# Trecho selecionado
• • • •

CAFÉ COM VODKA | A vitória não cabe no rodapé: memória histórica apaga papel de URSS e Brasil na Segunda Guerra

Luan Scliar, secretário-geral do Cicral BR, discute a disputa do campo da memória: "De um lado, temos o esquecimento; de outro, os projetos políticos e as narrativas fantasiosas"

Luan Scilar
Diálogos do Sul Global
São Paulo (SP)

Tradução:

A cada ano, quando se celebra o fim da Segunda Guerra Mundial — ou Grande Guerra Patriótica — se revive não apenas a história, mas uma batalha ainda da ordem do dia: aquela entre a verdade histórica e o esquecimento fabricado.

Todos que já se aventuraram pelo campo da história oral provavelmente já viram um gráfico sobre a evolução da opinião pública a respeito de quem teria vencido a guerra. São os números do Instituto Francês de Opinião Pública (Ifop), que revelam essa distorção progressiva: em 1945, 57% dos franceses acreditavam que os soviéticos na vivenceram o nazismo; hoje, apenas 13% mantêm essa convicção, enquanto 54% acreditam no protagonismo estadunidense. Entre os jovens de 18 a 24 anos, o abismo é ainda maior: 59% para os EUA, míseros 8% para a URSS.

• • • •

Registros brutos
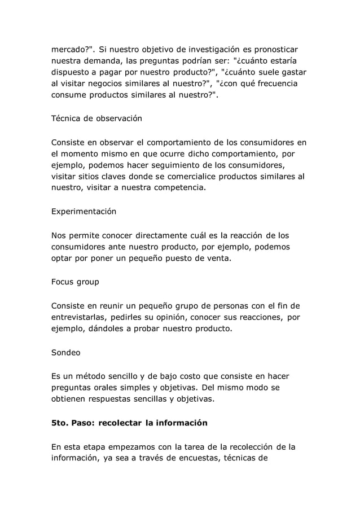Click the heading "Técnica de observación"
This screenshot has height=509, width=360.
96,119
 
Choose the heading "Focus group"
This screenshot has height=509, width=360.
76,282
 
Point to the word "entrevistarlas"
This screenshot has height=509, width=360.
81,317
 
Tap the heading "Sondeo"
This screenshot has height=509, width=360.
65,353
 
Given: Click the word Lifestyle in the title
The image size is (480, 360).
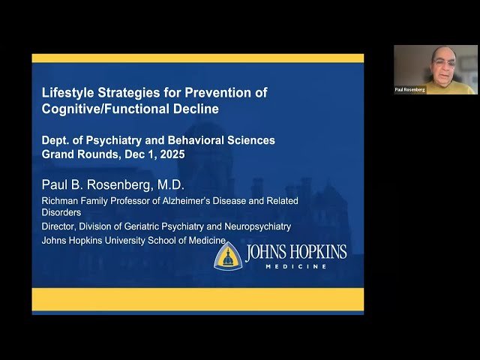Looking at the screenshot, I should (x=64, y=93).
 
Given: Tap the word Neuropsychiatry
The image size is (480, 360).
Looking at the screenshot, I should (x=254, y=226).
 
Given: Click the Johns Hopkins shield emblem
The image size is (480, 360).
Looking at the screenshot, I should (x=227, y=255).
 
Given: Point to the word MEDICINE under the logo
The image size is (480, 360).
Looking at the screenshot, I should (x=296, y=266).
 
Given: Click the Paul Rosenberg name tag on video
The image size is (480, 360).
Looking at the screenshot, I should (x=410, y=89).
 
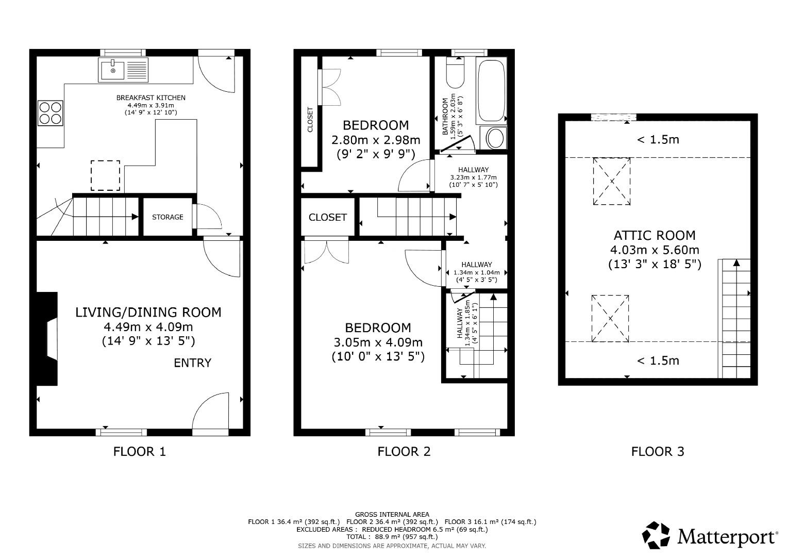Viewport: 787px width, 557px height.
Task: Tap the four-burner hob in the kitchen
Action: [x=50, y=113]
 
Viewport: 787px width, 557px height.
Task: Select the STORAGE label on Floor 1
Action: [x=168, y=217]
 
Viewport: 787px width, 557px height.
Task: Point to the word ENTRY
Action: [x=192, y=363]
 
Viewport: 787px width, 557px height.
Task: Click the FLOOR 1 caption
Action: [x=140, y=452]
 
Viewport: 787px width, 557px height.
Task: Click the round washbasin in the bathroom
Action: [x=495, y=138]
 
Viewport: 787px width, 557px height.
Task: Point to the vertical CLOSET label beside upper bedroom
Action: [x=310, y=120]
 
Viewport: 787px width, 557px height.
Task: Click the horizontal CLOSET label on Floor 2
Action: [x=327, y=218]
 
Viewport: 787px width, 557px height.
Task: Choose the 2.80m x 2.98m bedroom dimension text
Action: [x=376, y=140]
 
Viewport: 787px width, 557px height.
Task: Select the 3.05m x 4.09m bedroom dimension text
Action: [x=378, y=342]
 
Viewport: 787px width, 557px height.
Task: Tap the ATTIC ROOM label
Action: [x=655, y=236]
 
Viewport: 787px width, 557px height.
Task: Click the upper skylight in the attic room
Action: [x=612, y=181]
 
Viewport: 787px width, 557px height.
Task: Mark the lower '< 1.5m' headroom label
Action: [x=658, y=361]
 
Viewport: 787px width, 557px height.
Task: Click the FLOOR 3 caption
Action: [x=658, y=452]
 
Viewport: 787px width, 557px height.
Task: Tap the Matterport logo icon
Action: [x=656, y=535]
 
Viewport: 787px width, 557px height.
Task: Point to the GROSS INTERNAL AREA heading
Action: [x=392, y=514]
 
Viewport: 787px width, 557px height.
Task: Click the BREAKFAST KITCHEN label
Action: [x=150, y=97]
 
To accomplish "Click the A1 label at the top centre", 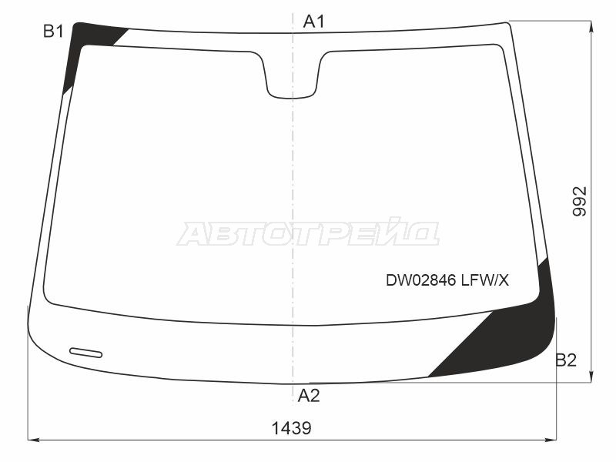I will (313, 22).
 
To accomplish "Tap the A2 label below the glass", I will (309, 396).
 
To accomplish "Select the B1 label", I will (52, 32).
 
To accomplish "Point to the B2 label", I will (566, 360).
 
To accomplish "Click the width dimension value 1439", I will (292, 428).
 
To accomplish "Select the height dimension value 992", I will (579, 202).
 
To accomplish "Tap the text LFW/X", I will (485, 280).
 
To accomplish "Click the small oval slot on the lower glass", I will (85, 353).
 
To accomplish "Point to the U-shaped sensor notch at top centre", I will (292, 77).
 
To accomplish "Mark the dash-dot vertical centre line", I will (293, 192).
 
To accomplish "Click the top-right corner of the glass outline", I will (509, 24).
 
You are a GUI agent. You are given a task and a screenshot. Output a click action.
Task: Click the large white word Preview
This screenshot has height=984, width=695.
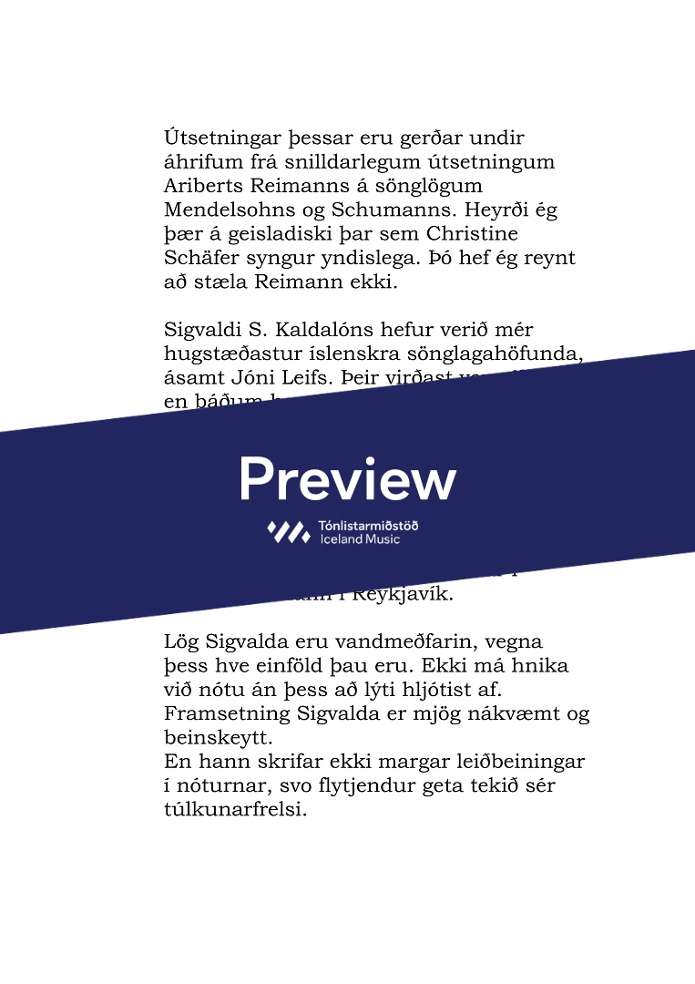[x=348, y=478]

• • • •

# O que produzir
Copie do trecho sobre a memória da Segunda Guerra, sem alterar nada, a parte que vai de "CAFÉ COM VODKA" até "São Paulo (SP)".

# Resposta da tarefa
CAFÉ COM VODKA | A vitória não cabe no rodapé: memória histórica apaga papel de URSS e Brasil na Segunda Guerra

Luan Scliar, secretário-geral do Cicral BR, discute a disputa do campo da memória: "De um lado, temos o esquecimento; de outro, os projetos políticos e as narrativas fantasiosas"

Luan Scilar
Diálogos do Sul Global
São Paulo (SP)